Could you write out the material from the line containing "This screenshot has width=717, height=650." up to and including the line containing "Action: coord(47,187)", character for character and without the pictures?

- **Input rows**:
=-=-=

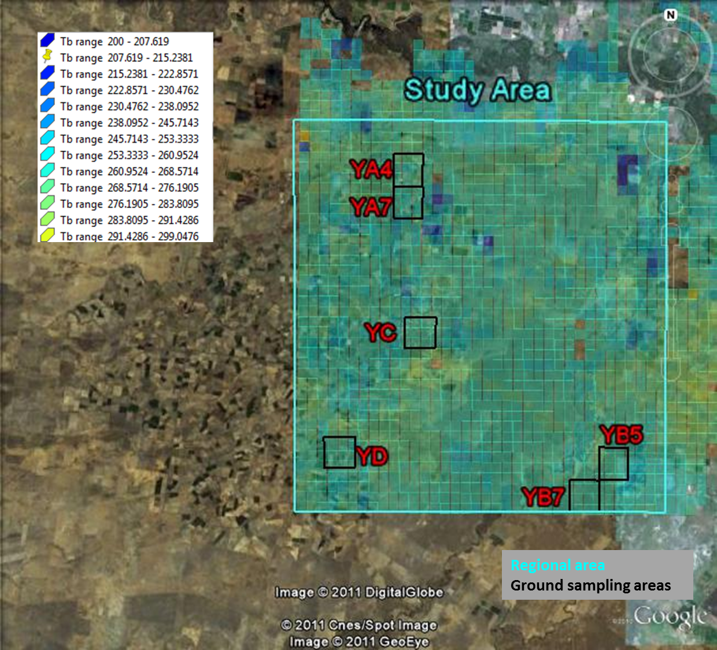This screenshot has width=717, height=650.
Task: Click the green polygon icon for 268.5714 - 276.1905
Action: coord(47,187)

=-=-=

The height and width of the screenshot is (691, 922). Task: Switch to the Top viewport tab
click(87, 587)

=-=-=

- **The result**:
This screenshot has width=717, height=650.
Task: Click the green polygon icon for 268.5714 - 276.1905
Action: coord(47,187)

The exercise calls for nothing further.